Le fil suspenseur et la gaine d'ascension des Eumènes sont rendus nécessaires par le grand nombre et l'incomplète paralysie des chenilles servies à la larve; l'ingénieux système a pour but d'écarter le péril. C'est ainsi, du moins, que j'entrevois l'enchaînement des effets et des causes. Mais, tout autant qu'un autre, je me méfie du pourquoi et du comment; je sais combien la pente est glissante sur le terrain des interprétations; et avant d'affirmer les motifs d'un fait observé, je recherche un faisceau de preuves. Si réellement la singulière installation de l'œuf des Eumènes a pour raison d'être les motifs que j'invoque, partout où se présentent de semblables conditions de danger, multiplicité des pièces de l'approvisionnement et torpeur incomplète, doit se présenter aussi semblable méthode de protection, ou toute autre d'équivalent effet. L'acte répété témoignera de l'interprétation juste; et s'il ne se reproduit pas ailleurs, avec les variations qu'il peut comporter, le cas des Eumènes restera un fait très curieux, sans acquérir la haute portée que je lui soupçonne. Généralisons pour mieux établir.

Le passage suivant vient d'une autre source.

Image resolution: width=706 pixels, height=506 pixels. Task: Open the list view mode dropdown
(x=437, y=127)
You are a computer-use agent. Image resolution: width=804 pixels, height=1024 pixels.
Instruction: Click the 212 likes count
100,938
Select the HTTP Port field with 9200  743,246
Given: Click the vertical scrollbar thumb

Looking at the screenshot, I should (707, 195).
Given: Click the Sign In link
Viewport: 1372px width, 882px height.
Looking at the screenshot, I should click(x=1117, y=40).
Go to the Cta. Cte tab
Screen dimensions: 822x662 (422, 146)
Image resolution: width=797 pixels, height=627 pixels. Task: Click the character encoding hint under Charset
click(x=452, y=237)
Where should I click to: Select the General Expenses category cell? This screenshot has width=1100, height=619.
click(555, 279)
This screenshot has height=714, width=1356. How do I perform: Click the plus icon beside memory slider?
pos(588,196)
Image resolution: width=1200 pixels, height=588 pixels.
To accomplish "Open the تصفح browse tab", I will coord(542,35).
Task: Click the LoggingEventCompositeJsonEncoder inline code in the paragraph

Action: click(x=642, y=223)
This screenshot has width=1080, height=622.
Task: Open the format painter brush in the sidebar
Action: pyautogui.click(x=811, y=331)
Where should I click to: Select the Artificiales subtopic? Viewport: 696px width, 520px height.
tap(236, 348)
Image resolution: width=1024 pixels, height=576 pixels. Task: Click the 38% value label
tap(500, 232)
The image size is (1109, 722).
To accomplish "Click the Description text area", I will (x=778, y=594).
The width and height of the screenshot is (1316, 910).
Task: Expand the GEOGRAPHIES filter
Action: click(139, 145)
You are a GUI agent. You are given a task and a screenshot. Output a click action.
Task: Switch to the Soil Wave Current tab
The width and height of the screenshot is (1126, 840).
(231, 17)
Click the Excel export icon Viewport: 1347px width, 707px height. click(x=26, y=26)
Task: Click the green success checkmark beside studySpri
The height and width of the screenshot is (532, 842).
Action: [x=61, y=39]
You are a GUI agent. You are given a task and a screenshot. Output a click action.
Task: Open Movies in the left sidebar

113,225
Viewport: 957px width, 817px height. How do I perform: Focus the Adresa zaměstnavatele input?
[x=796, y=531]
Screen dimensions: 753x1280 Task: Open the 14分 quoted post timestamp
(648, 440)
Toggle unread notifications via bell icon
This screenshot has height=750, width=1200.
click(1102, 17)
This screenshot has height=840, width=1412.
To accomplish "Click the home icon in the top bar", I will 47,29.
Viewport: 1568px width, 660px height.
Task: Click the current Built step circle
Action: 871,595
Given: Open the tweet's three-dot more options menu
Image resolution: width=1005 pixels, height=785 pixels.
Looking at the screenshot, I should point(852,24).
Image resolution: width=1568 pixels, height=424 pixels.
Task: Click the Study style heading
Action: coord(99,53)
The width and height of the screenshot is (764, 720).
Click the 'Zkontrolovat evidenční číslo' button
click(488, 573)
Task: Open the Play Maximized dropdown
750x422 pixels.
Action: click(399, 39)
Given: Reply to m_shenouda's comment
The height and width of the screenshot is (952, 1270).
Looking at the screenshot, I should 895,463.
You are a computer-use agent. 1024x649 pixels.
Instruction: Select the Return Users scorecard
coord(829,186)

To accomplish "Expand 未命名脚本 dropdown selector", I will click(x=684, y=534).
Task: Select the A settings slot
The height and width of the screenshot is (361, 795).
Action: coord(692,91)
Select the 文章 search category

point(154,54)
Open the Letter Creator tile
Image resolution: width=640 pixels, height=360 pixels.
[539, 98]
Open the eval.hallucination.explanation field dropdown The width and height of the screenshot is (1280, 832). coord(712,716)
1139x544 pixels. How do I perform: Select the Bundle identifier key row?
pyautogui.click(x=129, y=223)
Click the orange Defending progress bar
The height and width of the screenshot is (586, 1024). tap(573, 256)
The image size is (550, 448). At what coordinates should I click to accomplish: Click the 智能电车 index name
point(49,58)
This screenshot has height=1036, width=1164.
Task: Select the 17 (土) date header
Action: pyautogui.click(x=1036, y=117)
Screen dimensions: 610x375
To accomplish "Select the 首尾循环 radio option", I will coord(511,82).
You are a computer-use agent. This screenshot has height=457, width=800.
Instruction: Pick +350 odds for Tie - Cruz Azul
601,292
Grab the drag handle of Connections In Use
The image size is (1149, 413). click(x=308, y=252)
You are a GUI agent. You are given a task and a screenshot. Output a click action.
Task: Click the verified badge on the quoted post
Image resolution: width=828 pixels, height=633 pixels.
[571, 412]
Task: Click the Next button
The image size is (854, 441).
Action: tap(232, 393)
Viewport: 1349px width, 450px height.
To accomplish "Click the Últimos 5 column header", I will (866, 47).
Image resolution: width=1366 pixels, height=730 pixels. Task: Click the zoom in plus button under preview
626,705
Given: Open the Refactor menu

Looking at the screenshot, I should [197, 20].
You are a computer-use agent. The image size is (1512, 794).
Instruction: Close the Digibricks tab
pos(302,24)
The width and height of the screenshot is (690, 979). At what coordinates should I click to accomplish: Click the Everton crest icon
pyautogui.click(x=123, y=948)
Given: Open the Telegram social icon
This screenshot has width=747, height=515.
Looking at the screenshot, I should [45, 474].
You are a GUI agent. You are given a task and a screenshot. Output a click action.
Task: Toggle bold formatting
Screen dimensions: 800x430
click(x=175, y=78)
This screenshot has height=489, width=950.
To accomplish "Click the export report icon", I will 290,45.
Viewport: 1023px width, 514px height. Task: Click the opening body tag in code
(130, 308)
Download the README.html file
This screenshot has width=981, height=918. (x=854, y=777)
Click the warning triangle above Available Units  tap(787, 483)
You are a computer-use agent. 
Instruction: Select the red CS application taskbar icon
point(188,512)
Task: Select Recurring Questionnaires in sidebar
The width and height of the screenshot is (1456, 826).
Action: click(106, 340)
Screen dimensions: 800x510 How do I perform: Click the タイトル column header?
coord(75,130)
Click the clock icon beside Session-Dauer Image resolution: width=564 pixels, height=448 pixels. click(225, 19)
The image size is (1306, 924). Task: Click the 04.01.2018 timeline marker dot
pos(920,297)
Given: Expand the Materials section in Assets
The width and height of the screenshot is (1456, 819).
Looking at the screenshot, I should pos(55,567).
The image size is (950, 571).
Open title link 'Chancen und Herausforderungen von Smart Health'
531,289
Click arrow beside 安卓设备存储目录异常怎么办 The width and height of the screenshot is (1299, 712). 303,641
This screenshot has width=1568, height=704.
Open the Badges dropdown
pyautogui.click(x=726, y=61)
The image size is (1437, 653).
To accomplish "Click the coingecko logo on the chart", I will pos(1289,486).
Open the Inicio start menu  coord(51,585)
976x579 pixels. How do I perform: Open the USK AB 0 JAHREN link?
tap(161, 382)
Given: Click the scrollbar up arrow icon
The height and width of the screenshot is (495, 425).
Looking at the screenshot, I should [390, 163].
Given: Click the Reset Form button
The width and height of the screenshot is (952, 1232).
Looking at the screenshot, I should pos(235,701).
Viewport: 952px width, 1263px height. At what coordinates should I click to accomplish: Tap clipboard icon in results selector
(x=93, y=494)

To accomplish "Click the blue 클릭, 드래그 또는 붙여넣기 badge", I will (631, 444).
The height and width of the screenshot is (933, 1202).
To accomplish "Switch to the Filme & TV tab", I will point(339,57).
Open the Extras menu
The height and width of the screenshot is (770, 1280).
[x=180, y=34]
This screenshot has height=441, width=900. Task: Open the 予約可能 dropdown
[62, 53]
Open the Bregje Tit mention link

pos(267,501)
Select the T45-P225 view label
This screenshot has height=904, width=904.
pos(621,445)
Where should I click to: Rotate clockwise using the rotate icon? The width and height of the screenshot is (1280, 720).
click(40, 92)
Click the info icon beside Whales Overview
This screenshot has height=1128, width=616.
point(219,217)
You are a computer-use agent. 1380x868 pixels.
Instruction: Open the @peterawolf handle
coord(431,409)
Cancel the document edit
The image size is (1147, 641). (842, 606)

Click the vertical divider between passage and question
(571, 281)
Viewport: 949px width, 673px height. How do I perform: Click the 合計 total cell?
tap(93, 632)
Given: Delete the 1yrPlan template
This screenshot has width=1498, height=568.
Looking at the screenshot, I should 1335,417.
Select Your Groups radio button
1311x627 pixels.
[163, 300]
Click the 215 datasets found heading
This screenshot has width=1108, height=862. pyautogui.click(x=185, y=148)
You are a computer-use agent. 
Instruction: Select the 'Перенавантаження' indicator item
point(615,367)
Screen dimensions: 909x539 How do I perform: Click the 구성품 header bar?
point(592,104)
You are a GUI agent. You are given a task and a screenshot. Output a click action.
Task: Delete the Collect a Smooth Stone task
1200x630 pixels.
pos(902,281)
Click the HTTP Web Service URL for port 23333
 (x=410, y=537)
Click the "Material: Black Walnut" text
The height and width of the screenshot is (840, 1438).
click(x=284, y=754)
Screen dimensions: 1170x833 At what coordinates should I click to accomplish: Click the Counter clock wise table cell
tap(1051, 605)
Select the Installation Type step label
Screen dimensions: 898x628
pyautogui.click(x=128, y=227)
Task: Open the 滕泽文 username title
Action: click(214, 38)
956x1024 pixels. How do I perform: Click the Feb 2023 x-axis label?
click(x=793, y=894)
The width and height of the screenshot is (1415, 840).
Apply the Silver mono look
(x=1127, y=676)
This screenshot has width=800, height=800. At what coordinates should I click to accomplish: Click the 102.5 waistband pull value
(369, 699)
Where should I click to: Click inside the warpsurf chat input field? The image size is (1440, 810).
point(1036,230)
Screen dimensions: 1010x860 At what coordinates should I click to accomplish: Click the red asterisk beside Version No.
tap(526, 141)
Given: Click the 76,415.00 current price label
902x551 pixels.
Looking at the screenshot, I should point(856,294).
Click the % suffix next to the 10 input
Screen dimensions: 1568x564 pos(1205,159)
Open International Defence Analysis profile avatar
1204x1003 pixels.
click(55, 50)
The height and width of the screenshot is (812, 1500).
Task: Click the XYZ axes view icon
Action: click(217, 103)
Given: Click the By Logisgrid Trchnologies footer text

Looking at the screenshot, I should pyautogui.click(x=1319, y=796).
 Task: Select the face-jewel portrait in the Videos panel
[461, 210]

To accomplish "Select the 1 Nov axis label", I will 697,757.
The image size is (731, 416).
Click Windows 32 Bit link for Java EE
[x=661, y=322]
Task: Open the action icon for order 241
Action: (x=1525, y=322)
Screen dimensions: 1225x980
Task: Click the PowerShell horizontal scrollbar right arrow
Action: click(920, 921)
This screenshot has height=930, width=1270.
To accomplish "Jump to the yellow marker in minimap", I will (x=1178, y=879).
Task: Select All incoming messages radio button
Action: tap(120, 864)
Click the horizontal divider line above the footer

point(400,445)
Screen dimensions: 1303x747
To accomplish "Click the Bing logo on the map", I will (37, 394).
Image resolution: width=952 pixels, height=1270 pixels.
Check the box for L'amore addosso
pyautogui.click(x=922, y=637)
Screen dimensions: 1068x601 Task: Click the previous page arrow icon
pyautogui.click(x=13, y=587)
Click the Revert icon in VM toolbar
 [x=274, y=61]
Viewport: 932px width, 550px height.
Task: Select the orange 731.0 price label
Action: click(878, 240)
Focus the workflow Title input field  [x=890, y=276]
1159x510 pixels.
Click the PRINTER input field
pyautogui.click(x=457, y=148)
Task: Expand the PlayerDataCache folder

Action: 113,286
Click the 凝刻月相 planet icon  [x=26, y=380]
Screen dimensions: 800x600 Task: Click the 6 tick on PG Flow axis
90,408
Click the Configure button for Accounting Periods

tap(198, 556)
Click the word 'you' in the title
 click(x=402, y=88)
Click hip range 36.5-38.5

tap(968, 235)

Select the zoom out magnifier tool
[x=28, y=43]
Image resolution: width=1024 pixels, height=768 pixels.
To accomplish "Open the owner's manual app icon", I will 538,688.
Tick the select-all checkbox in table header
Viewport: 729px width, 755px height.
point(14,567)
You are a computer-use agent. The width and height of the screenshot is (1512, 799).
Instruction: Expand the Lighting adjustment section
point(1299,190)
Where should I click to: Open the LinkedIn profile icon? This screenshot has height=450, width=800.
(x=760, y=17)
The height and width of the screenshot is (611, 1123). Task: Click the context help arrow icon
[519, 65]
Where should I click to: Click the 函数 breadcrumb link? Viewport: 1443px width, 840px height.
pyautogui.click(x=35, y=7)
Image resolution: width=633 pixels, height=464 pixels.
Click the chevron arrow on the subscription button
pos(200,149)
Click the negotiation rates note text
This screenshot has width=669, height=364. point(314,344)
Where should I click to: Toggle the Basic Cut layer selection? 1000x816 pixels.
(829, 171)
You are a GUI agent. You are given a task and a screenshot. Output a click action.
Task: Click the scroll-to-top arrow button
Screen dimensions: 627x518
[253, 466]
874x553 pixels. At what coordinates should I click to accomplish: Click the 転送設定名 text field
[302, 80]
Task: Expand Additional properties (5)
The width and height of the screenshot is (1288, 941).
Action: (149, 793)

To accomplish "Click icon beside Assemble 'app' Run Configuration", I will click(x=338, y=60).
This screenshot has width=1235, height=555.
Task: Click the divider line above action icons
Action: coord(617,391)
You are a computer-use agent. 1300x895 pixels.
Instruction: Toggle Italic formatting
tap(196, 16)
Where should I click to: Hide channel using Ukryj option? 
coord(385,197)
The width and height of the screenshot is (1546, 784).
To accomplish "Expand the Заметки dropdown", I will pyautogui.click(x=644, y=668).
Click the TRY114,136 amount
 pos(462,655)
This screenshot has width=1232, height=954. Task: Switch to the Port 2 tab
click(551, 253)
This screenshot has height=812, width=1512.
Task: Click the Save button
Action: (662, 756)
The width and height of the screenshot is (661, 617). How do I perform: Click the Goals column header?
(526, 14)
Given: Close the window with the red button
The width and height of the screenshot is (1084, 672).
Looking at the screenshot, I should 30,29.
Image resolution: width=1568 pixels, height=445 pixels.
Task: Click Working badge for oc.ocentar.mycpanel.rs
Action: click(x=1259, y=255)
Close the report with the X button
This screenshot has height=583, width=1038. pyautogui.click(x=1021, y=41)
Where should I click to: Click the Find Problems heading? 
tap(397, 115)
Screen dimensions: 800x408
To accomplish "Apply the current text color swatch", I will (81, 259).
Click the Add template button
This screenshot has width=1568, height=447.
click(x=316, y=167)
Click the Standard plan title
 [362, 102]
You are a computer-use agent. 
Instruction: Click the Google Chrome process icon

Or, non loin des Eumènes prennent rang les Odynères, les Guêpes solitaires de Réaumur. Mêmes costumes, mêmes ailes pliées en long, mêmes instincts giboyeurs, et surtout, condition par excellence, mêmes entassements de proie assez mobile encore pour être dangereuse. Si mes raisons sont fondées, si je prévois juste, l'œuf de l'Odynère doit être appendu au plafond de la loge comme l'œuf de l'Eumène. Ma conviction, basée sur la logique, est si formelle, que je crois déjà apercevoir cet œuf, récemment pondu, tremblotant au bout du fil sauveteur.

Ah! je l'avoue, il me fallait une foi robuste pour nourrir l'audacieux espoir de trouver quelque chose de plus là où les maîtres n'avaient rien vu. Je lis et relis le mémoire de Réaumur sur la Guêpe solitaire. L'Hérodote des insectes est riche de documents; mais rien, absolument rien sur l'œuf appendu. Je consulte L. Dufour, qui traite pareil sujet avec sa verve accoutumée: il a vu l'œuf, il le décrit; mais quant au fil suspenseur, rien, toujours rien. J'interroge Lepelletier, Audoin, Blanchard: silence complet sur le moyen de protection que je prévois. Est-il possible qu'un détail de si haute importance ait échappé à de tels observateurs? Suis-je dupe de l'imagination? Le système de sauvegarde qu'une logique serrée me démontre n'est-il pas rêve de ma part? Ou les Eumènes m'ont menti, ou mes espérances sont fondées. Et disciple insurgé contre ses maîtres, fort d'arguments que je crois invincibles, je me suis mis en recherches, convaincu de réussir. J'ai réussi, en effet; j'ai trouvé ce que je cherchais, j'ai trouvé mieux encore. Racontons les choses par leur détail.

Diverses Odynères sont établies dans mon voisinage. J'en connais une qui prend possession des nids abandonnés de l'Eumène d'Amédée. Ce nid, construction d'une rare solidité n'est pas masure lorsque son propriétaire déménage; il perd seulement son goulot. La coupole, conservée intacte, est un réduit fortifié trop commode pour rester vacant. Quelque araignée adopte la caverne après l'avoir tapissée de soie; des Osmies s'y réfugient en temps de pluie ou bien en font dortoir pour passer la nuit; une Odynère la divise avec des cloisons d'argile en trois ou quatre chambres qui deviennent le berceau d'autant de larves. Une seconde espèce utilise les nids abandonnés du Pélopée; une troisième, enlevant la moelle d'une tige sèche de ronce, obtient, pour sa famille, un long étui qu'elle subdivise en étages; une quatrième fore un couloir dans le bois mort de quelque figuier; une cinquième se creuse un puits dans le sol d'un sentier battu et le surmonte d'une margelle cylindrique et verticale. Toutes ces industries sont dignes d'étude, mais j'aurais préféré retrouver l'industrie rendue célèbre par Réaumur et L. Dufour.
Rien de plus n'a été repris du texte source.